Schmidt stelt dat haar ontslag in strijd is met richtlijn 77/187/EEG. Het Landesarbeitsgericht verzoekt het Hof van Justitie om een prejudiciële beslissing.
Rechtsvraag
Is richtlijn 77/187 op de casus van toepassing? (Ja.)
9. Met zijn beide vragen wenst de nationale rechter te vernemen, of schoonmaakwerkzaamheden van een vestiging van een onderneming kunnen worden gelijkgesteld met een onderdeel van een vestiging in de zin van de richtlijn, en of deze gelijkstelling mogelijk is wanneer de werkzaamheden door een enkele werknemer werden verricht voordat zij bij overeenkomst aan een andere onderneming werden overgedragen.
Uitspraak Hof
Artikel 1, lid 1, van richtlijn 77/187 (...) moet aldus worden uitgelegd,
dat een situatie zoals die [van Christel Schmidt], waarin een ondernemer bij overeenkomst aan een andere ondernemer de verantwoordelijkheid opdraagt voor het verrichten van schoonmaakwerkzaamheden waarvoor hij voordien zelf zorg droeg, onder de werkingssfeer van de richtlijn valt, zelfs al werden die werkzaamheden vóór de overdracht door een enkele werknemer verricht.

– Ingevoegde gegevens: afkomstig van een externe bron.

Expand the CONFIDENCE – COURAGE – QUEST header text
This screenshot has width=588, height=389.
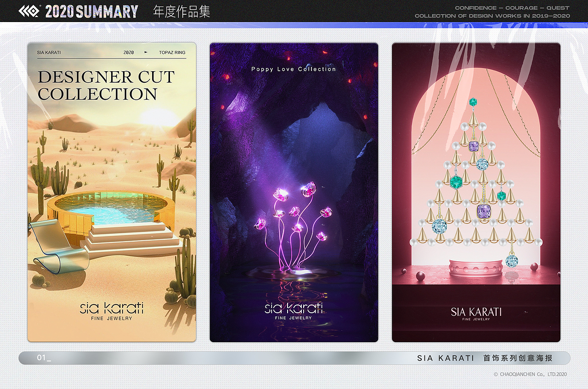click(x=512, y=7)
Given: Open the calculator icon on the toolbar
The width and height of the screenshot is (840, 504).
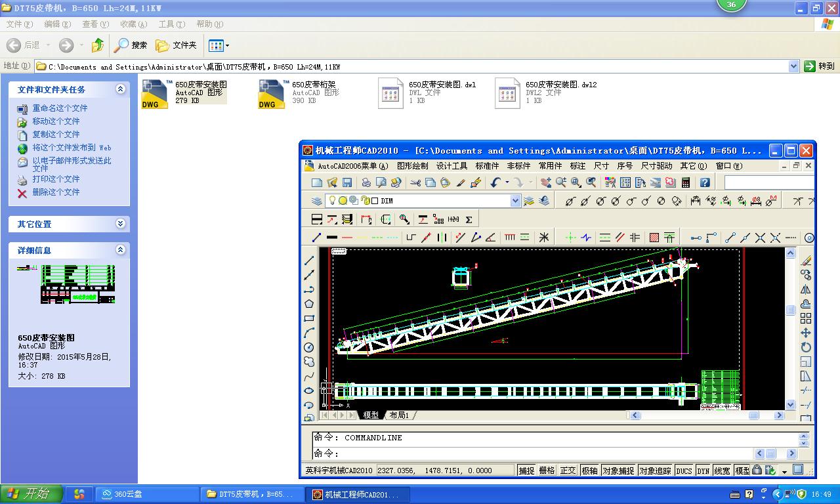Looking at the screenshot, I should (686, 183).
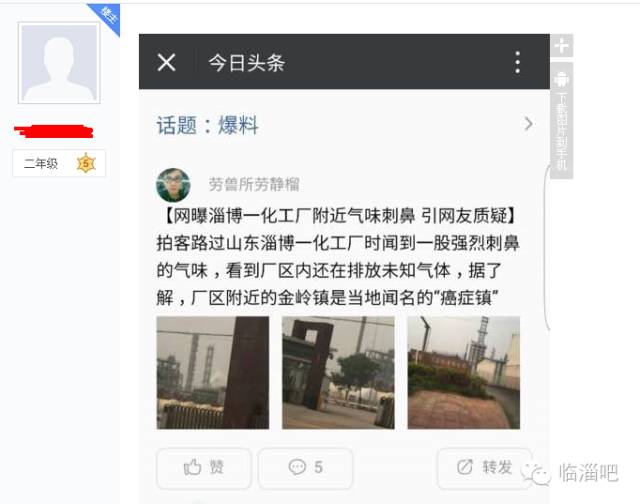View the first factory photo thumbnail
Viewport: 640px width, 504px height.
tap(213, 373)
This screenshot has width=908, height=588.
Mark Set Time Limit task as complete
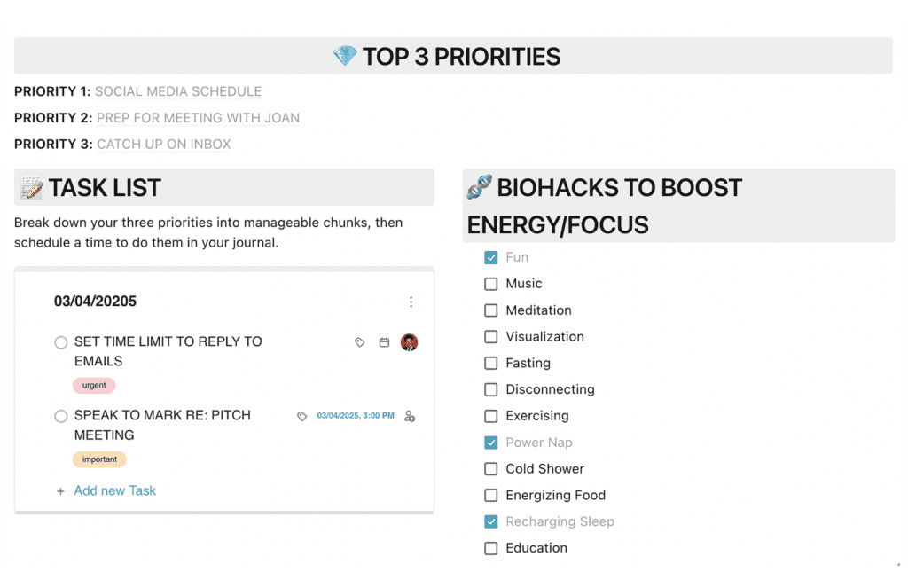coord(61,342)
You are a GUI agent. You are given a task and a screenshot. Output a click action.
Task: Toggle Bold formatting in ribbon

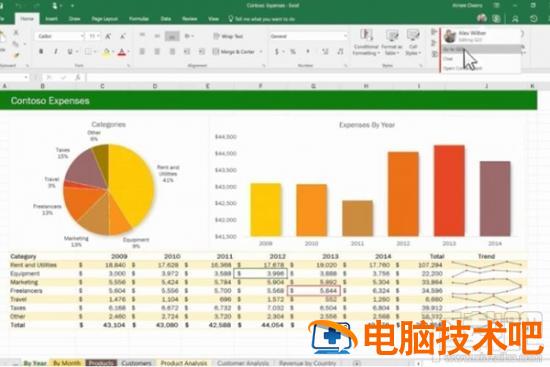[41, 52]

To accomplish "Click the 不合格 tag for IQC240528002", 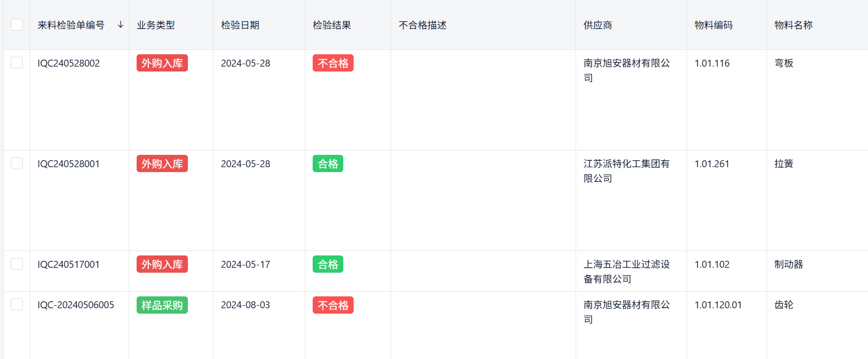I will coord(333,63).
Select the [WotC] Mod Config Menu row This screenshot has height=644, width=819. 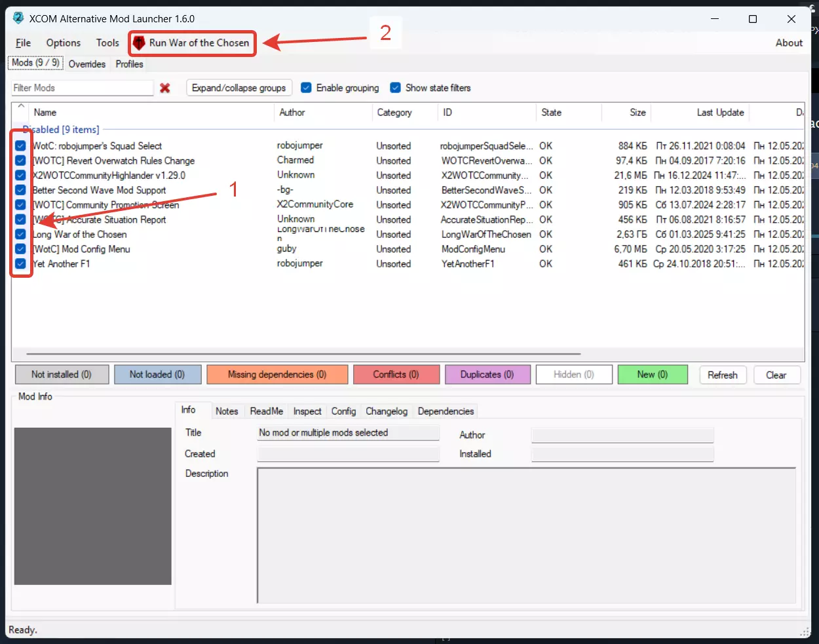pyautogui.click(x=82, y=250)
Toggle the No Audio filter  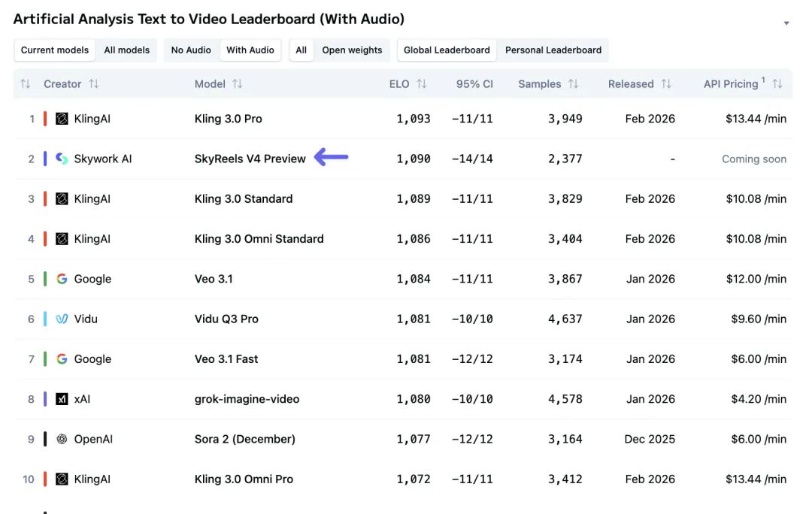click(x=191, y=50)
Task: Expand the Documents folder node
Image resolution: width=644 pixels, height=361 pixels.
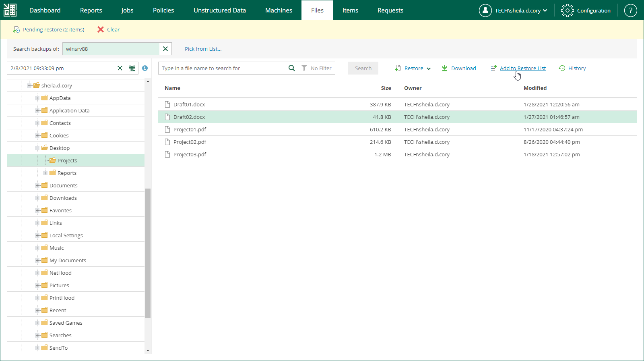Action: 37,185
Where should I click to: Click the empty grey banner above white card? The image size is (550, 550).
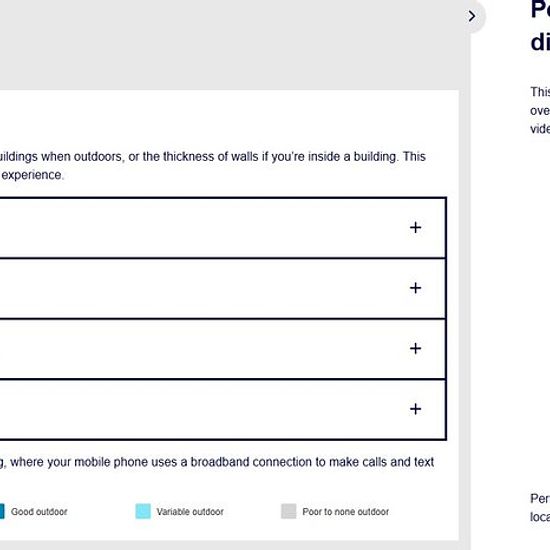coord(229,45)
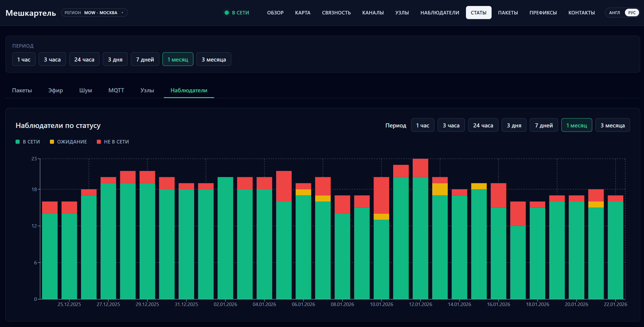This screenshot has width=644, height=327.
Task: Open the КАРТА navigation page
Action: coord(303,13)
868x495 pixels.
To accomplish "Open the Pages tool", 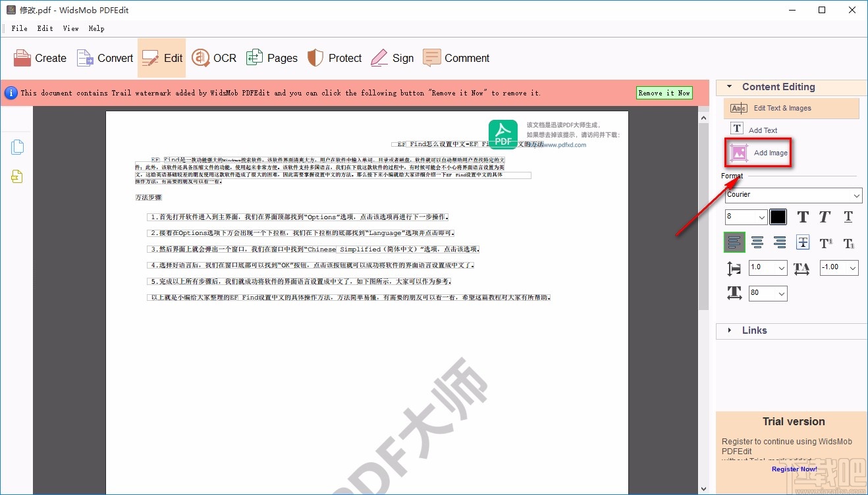I will (x=272, y=58).
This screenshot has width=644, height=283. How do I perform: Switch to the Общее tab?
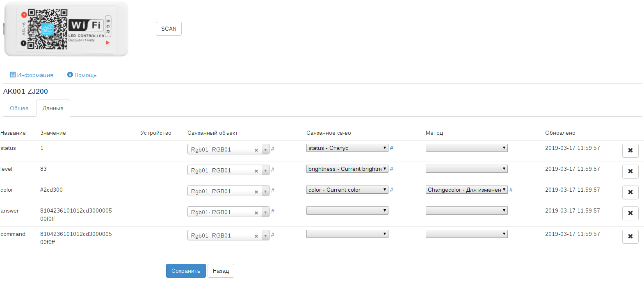click(x=19, y=109)
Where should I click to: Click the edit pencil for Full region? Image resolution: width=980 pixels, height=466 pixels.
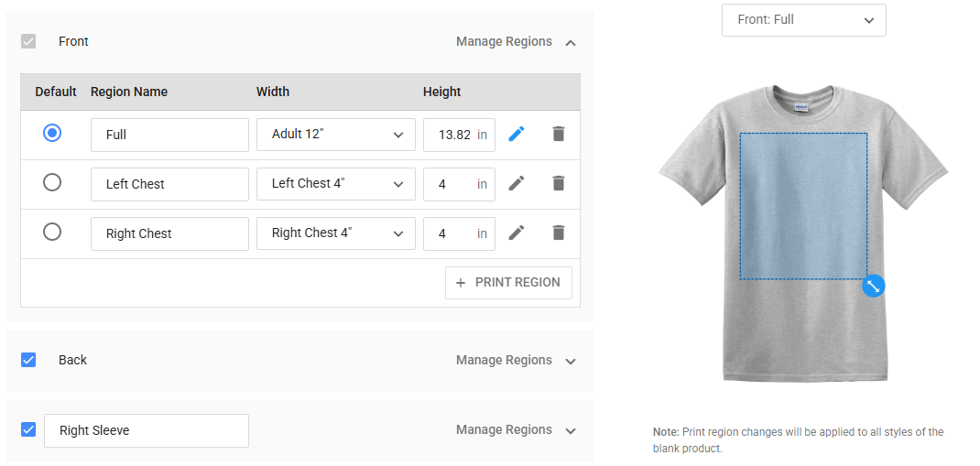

Het feit dat een dergelijke overdracht slechts betrekking heeft op een nevenwerkzaamheid van de overdragende onderneming, zonder noodzakelijk verband met haar statutaire doel, noch het feit dat geen activa worden overgedragen noch het aantal betrokken werknemers, kan een dergelijke verrichting immers aan de werkingssfeer van de richtlijn onttrekken, want het beslissende criterium om vast te stellen, of er sprake is van een overdracht in de zin van de richtlijn, is het behoud van de identiteit van het bedrijf, die met name blijkt uit het daadwerkelijk voortzetten of hervatten van dezelfde of soortgelijke activiteiten door de nieuwe ondernemer.[2]
Betekenis
Het schoonmaakbedrijf moet de arbeidsverhouding –met behoud van uurloon– overnemen.
Het arrest is een extra bouwsteen in de bescherming van een werknemer tegen ontslag
als diens werkzaamheden worden overgedragen aan een andere onderneming en aldus "gewoon" worden gecontinueerd.